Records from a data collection
- - -

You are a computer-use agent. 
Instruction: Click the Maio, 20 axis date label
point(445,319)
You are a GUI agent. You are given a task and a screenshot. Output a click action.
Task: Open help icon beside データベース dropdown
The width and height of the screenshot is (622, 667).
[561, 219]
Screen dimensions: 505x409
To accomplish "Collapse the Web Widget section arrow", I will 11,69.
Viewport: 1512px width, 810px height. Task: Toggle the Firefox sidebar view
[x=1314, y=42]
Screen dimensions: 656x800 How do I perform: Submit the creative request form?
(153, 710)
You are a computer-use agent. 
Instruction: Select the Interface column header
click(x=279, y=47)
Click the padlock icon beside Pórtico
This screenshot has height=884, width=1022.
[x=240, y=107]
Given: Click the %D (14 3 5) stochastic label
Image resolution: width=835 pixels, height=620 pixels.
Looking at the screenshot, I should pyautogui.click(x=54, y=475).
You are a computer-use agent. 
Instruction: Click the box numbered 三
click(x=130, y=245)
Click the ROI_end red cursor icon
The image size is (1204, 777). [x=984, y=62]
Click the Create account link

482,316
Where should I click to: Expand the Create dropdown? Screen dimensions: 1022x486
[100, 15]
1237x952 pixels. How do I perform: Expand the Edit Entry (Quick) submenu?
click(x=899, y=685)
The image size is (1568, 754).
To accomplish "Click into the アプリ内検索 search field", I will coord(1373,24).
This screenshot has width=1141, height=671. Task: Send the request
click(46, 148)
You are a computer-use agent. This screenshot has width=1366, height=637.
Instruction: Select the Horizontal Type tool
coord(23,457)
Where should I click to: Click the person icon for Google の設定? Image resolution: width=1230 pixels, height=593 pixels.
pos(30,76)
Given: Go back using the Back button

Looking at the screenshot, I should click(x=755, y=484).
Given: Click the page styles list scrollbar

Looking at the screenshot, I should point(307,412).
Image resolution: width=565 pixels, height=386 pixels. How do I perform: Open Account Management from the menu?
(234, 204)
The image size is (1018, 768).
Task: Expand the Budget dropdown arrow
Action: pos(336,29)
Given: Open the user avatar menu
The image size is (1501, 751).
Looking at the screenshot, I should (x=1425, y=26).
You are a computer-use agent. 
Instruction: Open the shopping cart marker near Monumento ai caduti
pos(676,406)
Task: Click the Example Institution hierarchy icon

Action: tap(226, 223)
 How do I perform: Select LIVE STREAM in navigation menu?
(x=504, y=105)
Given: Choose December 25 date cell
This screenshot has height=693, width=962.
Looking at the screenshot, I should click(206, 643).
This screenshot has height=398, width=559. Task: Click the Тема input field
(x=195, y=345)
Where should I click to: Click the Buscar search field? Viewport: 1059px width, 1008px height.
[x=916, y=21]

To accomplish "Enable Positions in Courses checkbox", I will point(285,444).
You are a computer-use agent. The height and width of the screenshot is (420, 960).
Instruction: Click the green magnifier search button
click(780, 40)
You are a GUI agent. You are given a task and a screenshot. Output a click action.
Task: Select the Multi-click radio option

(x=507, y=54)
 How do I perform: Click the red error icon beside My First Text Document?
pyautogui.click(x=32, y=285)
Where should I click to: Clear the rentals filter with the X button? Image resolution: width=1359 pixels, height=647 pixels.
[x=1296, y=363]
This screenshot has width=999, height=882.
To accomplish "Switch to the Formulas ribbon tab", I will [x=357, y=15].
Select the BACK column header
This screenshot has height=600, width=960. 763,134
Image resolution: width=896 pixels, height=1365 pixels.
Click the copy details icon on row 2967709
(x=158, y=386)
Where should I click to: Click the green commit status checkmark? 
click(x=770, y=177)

- - -

Out of the entries above, write out only the lines between the line holding "This screenshot has width=999, height=882." and the line holding "Image resolution: width=896", inclusive, each exactly as given.

This screenshot has width=999, height=882.
To accomplish "Switch to the Formulas ribbon tab", I will [x=357, y=15].
Select the BACK column header
This screenshot has height=600, width=960. 763,134
Image resolution: width=896 pixels, height=1365 pixels.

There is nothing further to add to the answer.